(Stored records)

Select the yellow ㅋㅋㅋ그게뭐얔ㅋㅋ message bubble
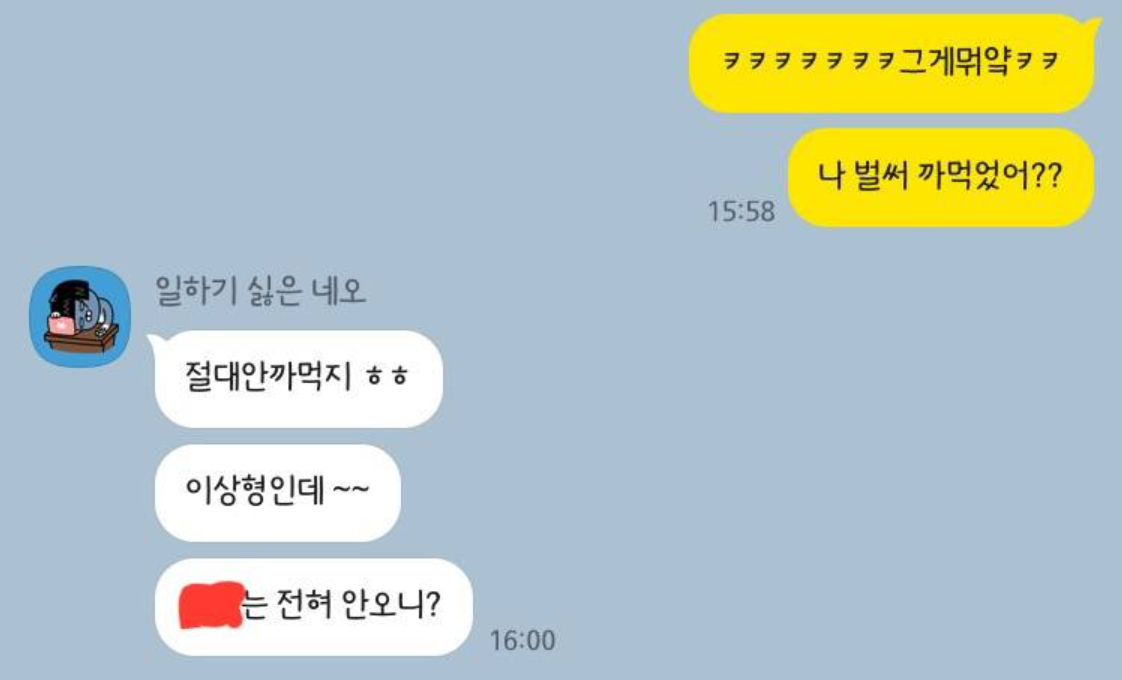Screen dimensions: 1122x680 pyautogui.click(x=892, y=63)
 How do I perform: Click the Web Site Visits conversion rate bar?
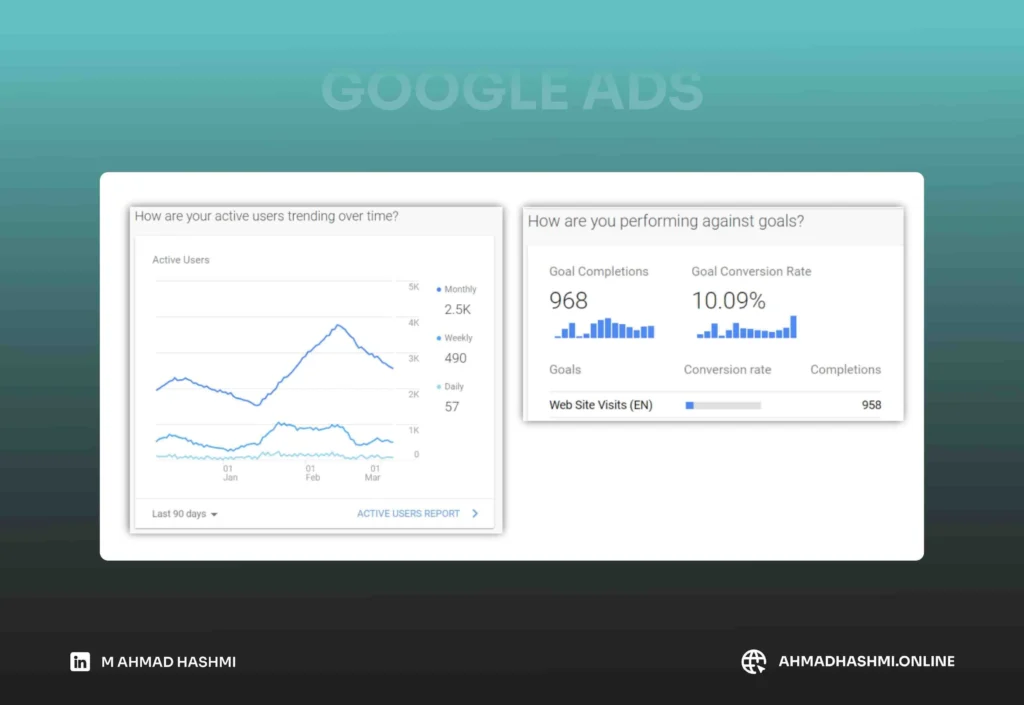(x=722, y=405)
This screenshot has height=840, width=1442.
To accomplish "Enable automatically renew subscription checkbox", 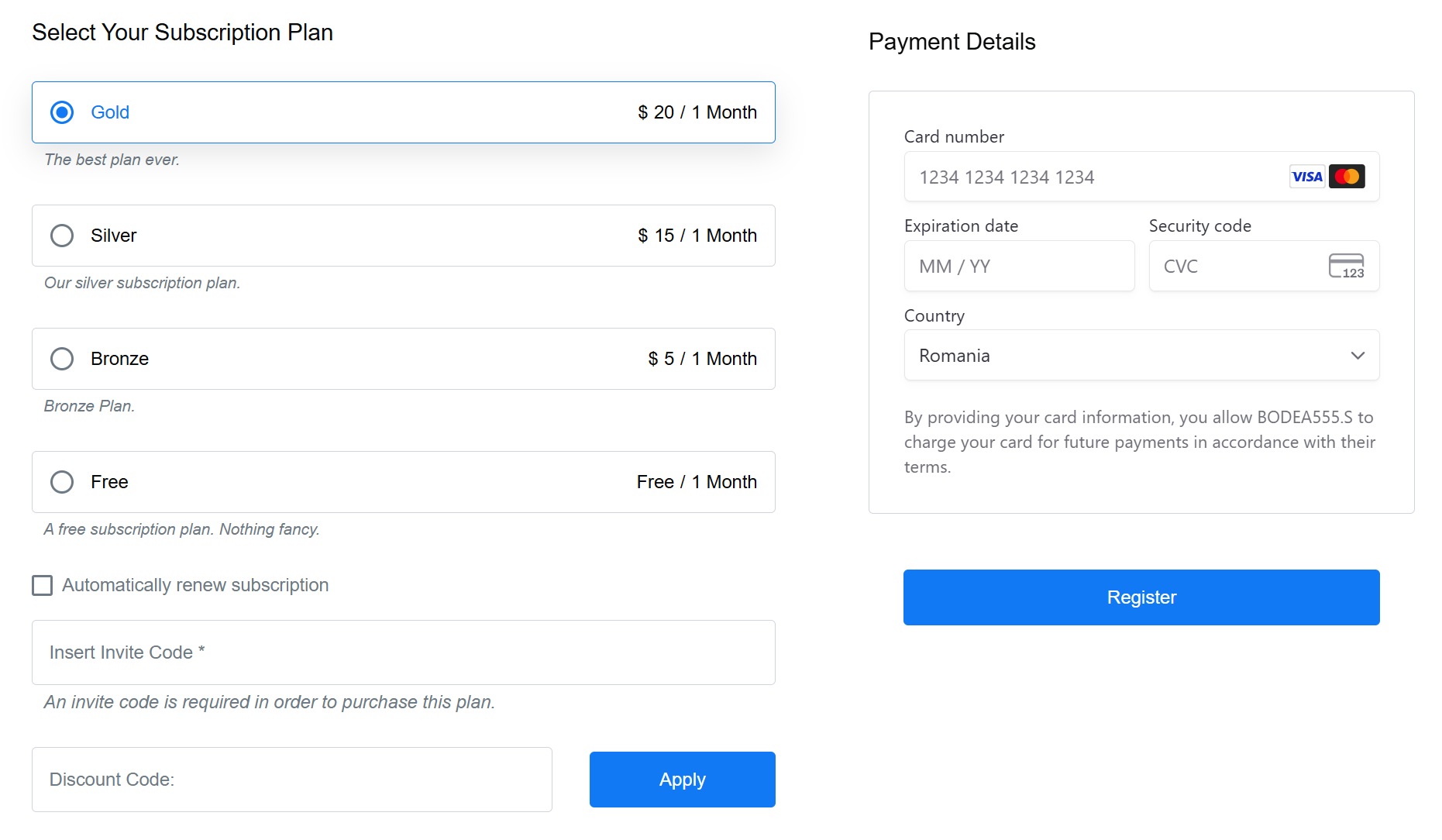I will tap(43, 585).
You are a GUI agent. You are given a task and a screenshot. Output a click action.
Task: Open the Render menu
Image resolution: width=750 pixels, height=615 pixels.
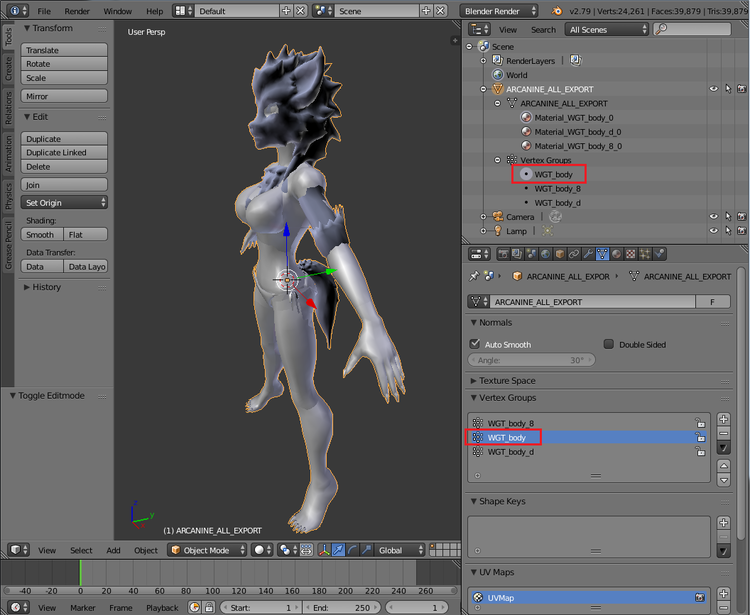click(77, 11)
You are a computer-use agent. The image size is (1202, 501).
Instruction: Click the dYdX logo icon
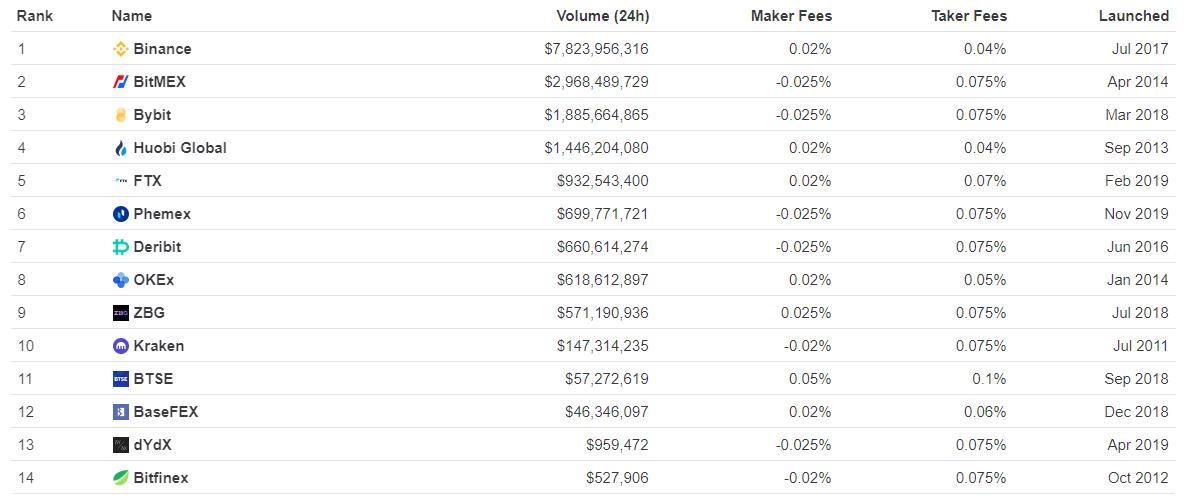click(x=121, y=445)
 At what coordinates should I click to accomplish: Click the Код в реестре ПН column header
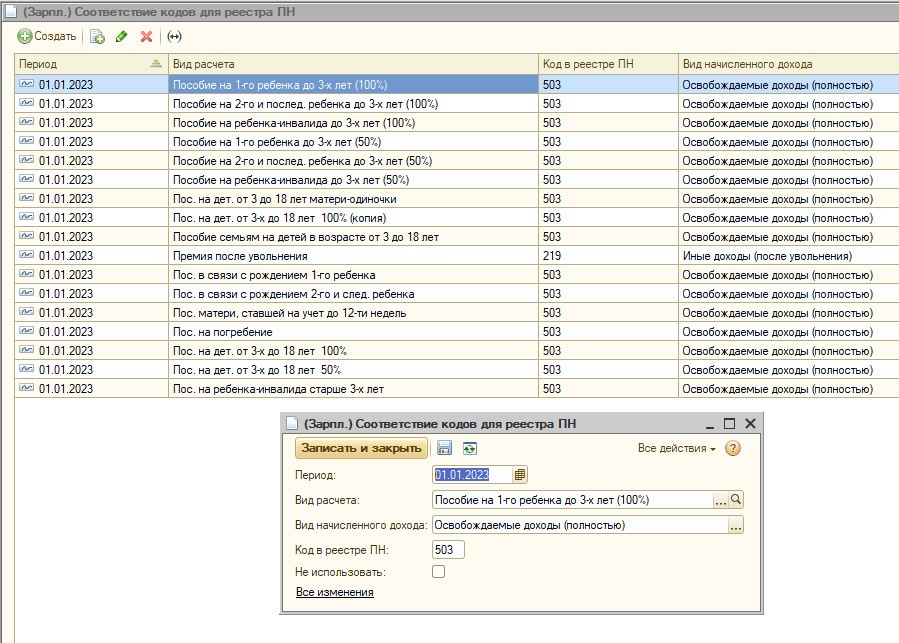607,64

Your objective –
Return a copy of each line in the records above that has "screenshot" in it.

Task answer –
This screenshot has height=840, width=1442.
You are a GUI agent. You are given a task and a screenshot. Output a click action.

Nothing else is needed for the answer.